|
SpEmoC: Large-Scale Multimodal Dataset for Speaking Segment Emotion Insights |
Soundness: 2: fair
Presentation: 3: good
Contribution: 3: good
Rating: 6: marginally above the acceptance threshold
Confidence: 5: You are absolutely certain about your assessment. You are very familiar with the related work and checked the math/other details carefully. |
The paper introduces SpEmoC, a large-scale multimodal dataset for emotion recognition in spoken conversational segments. The dataset consists of 306,544 raw clips extracted from 3,100 English-language movies and TV series. These clips were refined to a high-quality, class-balanced subset of 30,000 clips that are annotated for seven Ekman-based emotion categories. The authors propose an automated annotation pipeline that leverages pretrained DistilRoBERTa (for text) and Wav2Vec 2.0 (for audio) models. Human validation is also used to ensure the accuracy of the annotations. Additionally, the authors introduce a lightweight baseline model based on CLIP-HuBERT-MLP and a novel Extended Reweighted Multimodal Contrastive (ERMC) loss to align cross-modal emotion embeddings. The model is evaluated on both SpEmoC and two other datasets: MELD and CAER.

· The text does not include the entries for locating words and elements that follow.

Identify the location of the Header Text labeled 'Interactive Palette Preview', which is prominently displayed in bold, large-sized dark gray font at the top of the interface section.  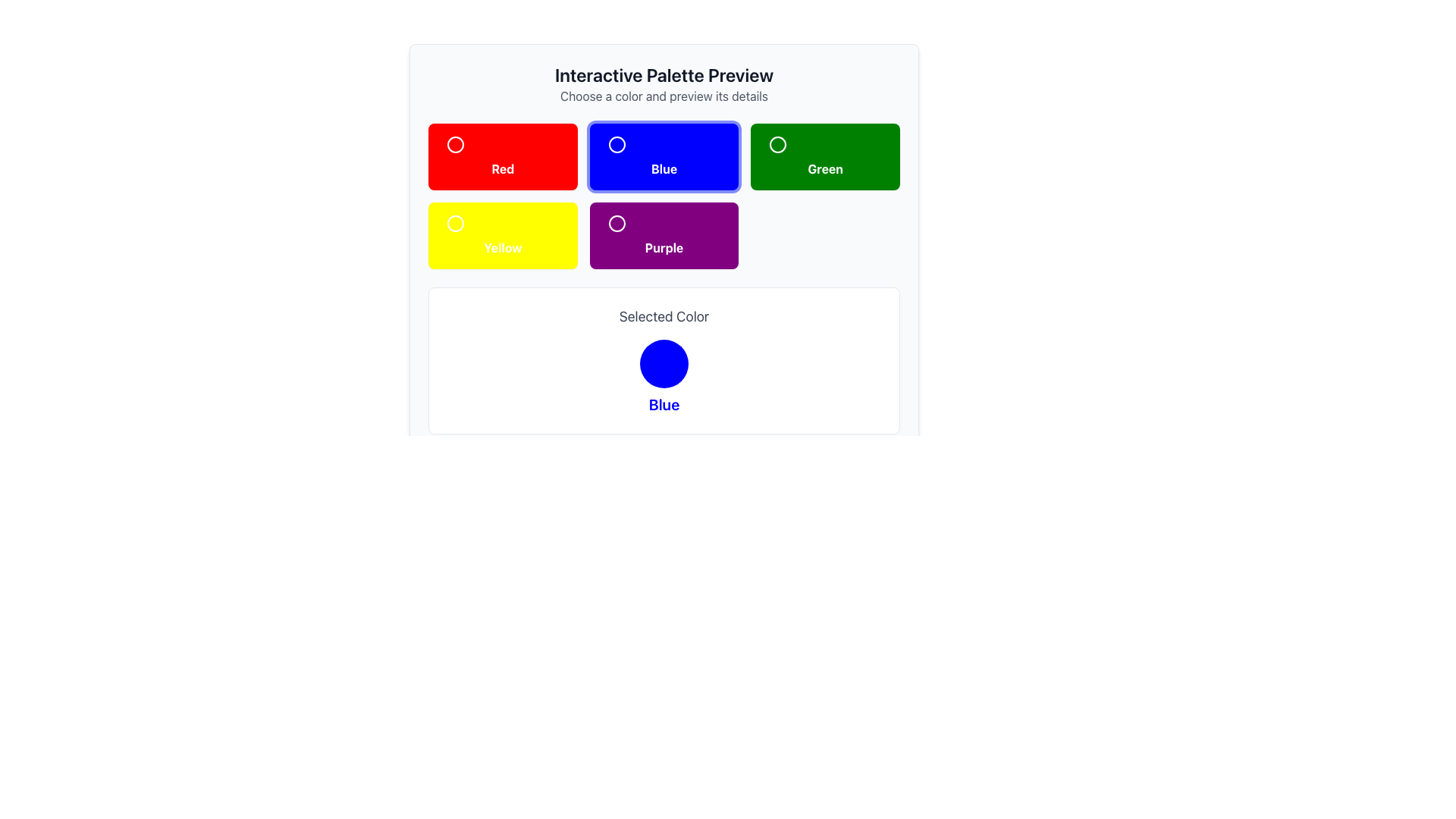
(664, 75).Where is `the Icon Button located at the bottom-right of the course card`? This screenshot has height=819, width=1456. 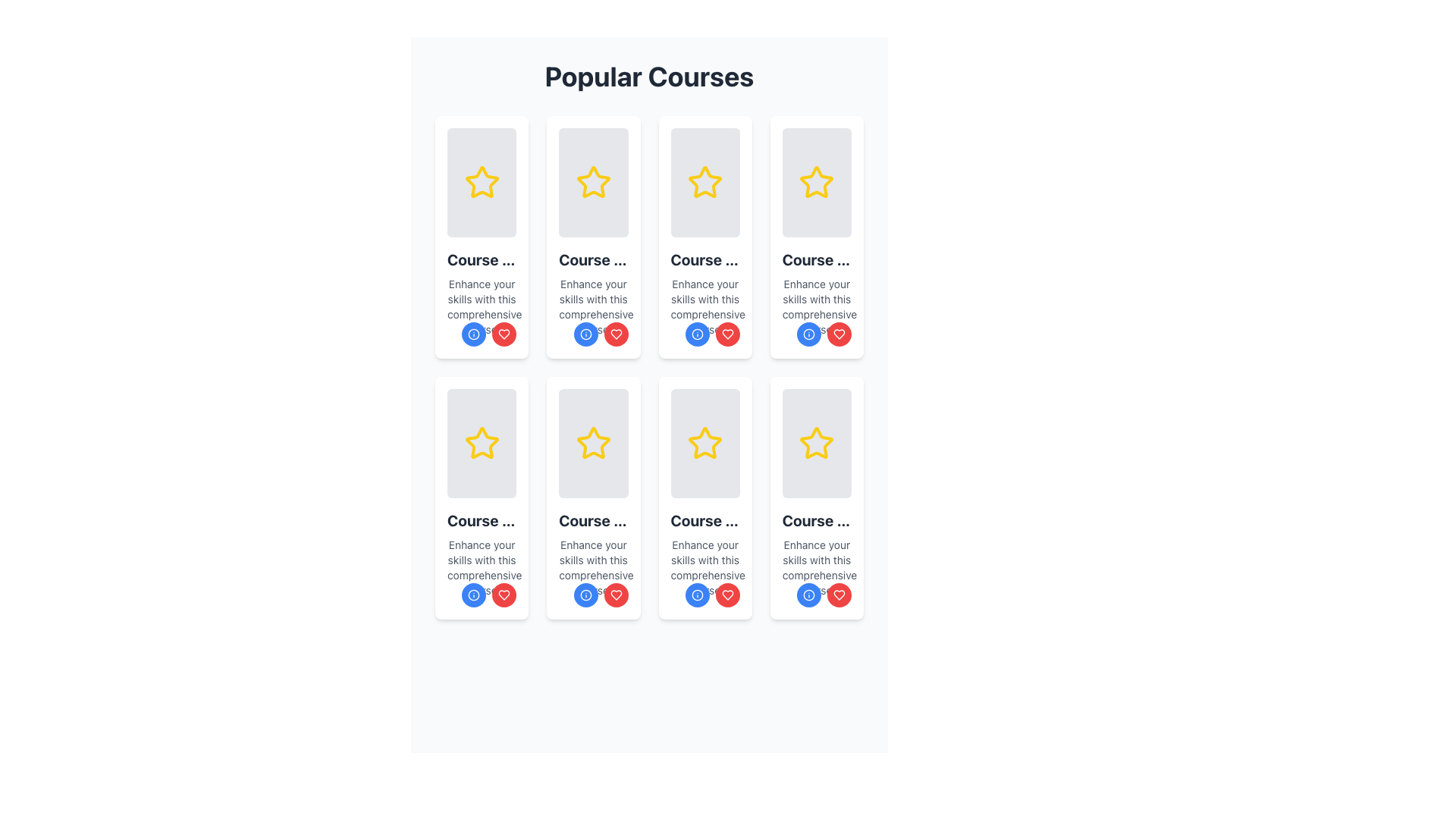 the Icon Button located at the bottom-right of the course card is located at coordinates (616, 333).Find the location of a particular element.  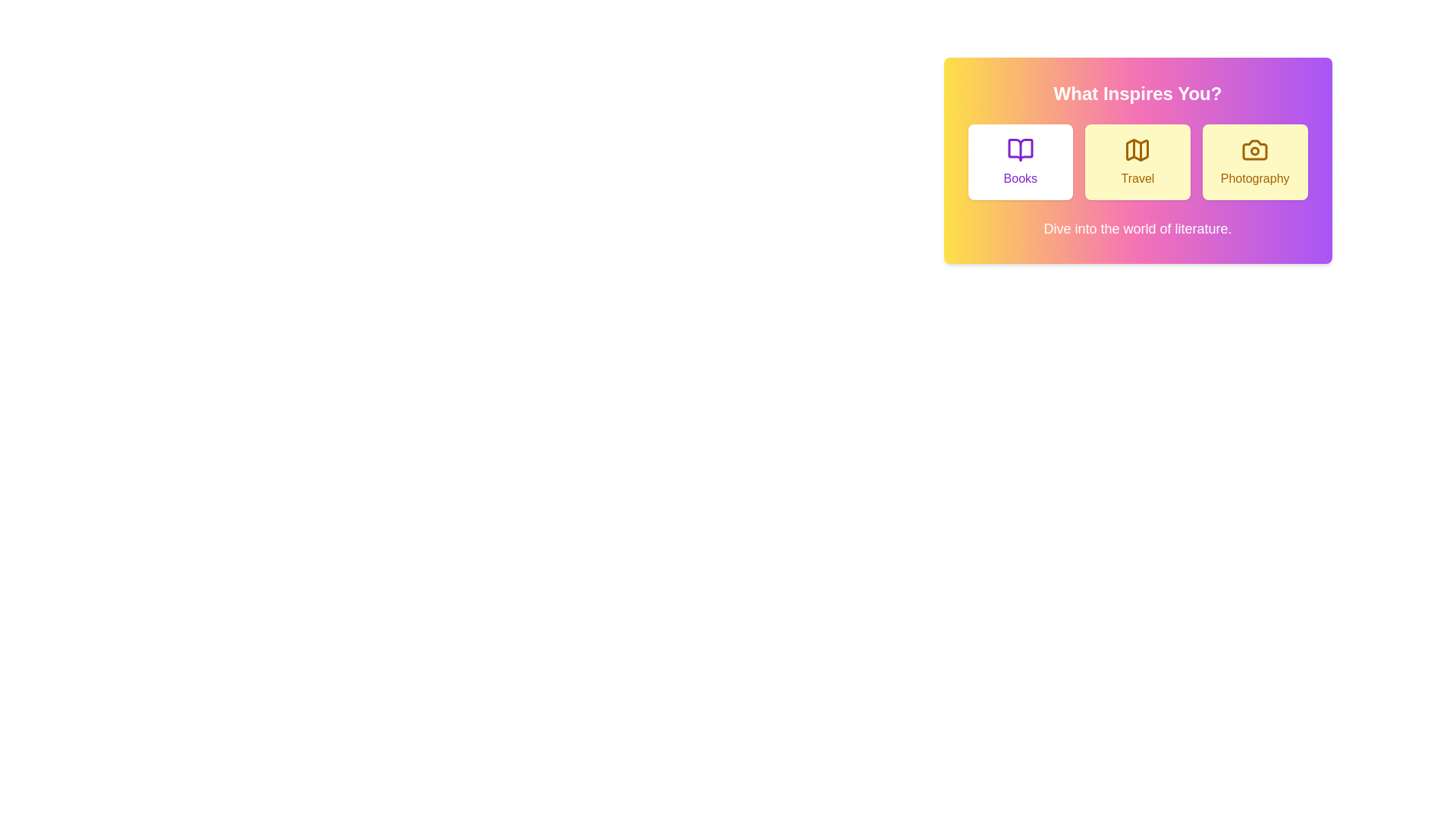

the Books button is located at coordinates (1020, 162).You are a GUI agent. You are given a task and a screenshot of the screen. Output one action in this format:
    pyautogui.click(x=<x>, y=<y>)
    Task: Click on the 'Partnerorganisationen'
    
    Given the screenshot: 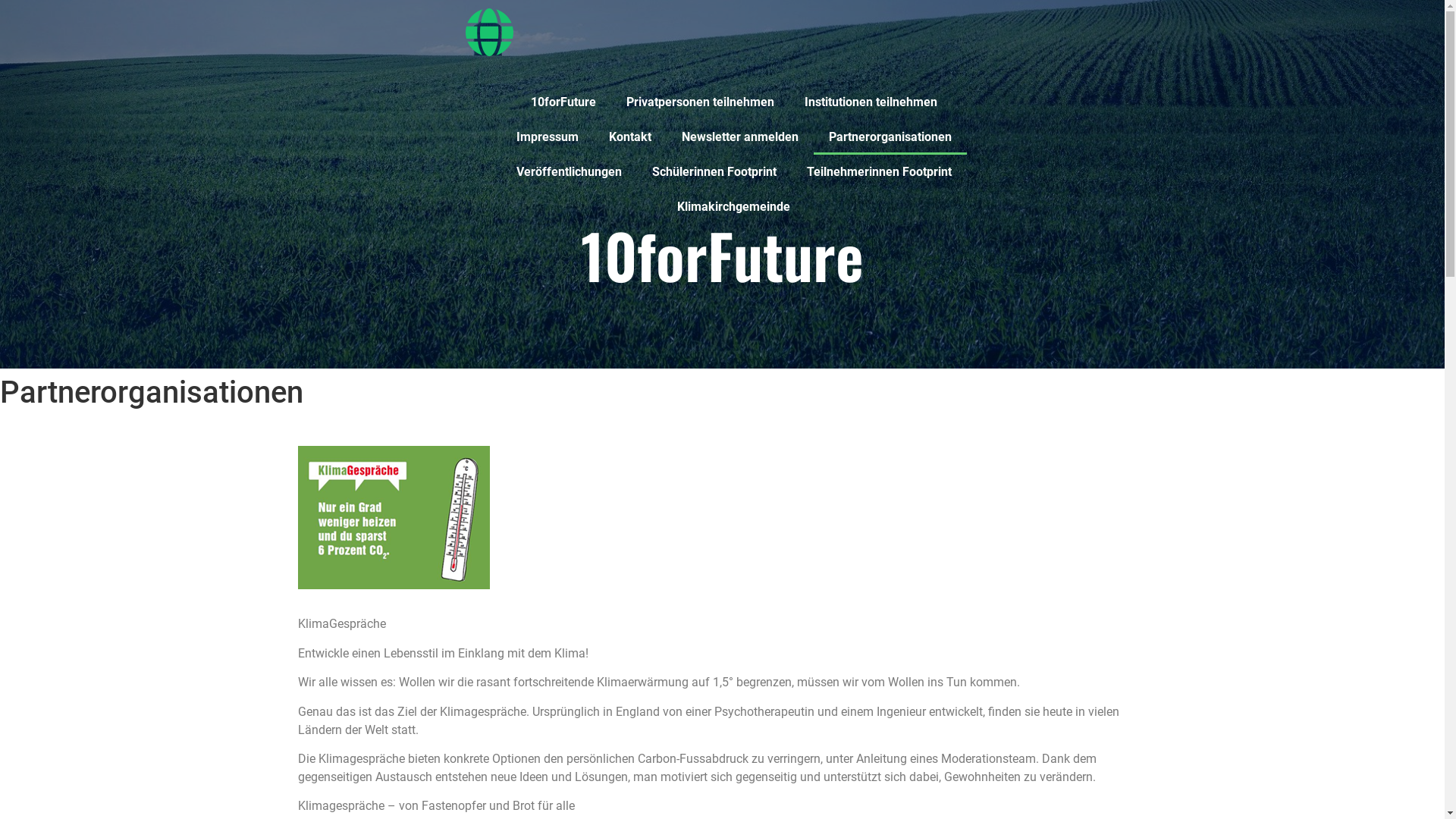 What is the action you would take?
    pyautogui.click(x=889, y=137)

1. SpEmoC significantly outperforms previous benchmarks (e.g., MELD, CAER) in terms of scale and emotional balance. The use of synchronized video, audio, and text from various cinematic sources in real-world settings (e.g., with low lighting and variable resolution) improves the ecological validity of multimodal emotion recognition.
2. The authors use a two-step annotation strategy: first, they use pseudo-labels generated from pretrained unimodal emotion classifiers (DistilRoBERTa and Wav2Vec 2.0) to create a large dataset of labeled clips. They then use the KL-divergence regularization to ensure consistency between different modalities. Second, they have 20 experts validate 50,000 clips, achieving a Fleiss' Kappa score of 0.62, which balances scalability and reliability.
3. The proposed Extended Reweighted Multimodal Contrastive Loss incorporates sentiment-based reweighting using KL divergence between unimodal emotion distributions. This aligns emotionally consistent embeddings across modalities, which significantly improves performance compared to using cross-entropy alone.
4. The lightweight model was trained and evaluated on not only SpEmoC, but also MELD and CAER. This allows for a direct comparison of the quality of the datasets through consistent modeling, strengthening the claim that the balanced design of SpEmoC yields more equitable performance for minority emotion classes, such as Fear and Disgust.
1. While the dataset includes 3,100 videos, 85% originate from scripted films/TV shows, limiting generalizability to spontaneous, real-world affect. Moreover, the paper provides no information on speaker-level demographics (e.g., gender, age), only coarse video-level ethnicity estimates. This omission hinders fairness and bias analysis, that critical in affective computing.
2. The pipeline uses YOLOv8 for face/human detection, but the paper does not explain how the target speaker is chosen when multiple individuals are present. Without explicit speaker diarization or face-voice alignment, the emotion label (based on text/audio) may not match the visual subject, especially in group conversations.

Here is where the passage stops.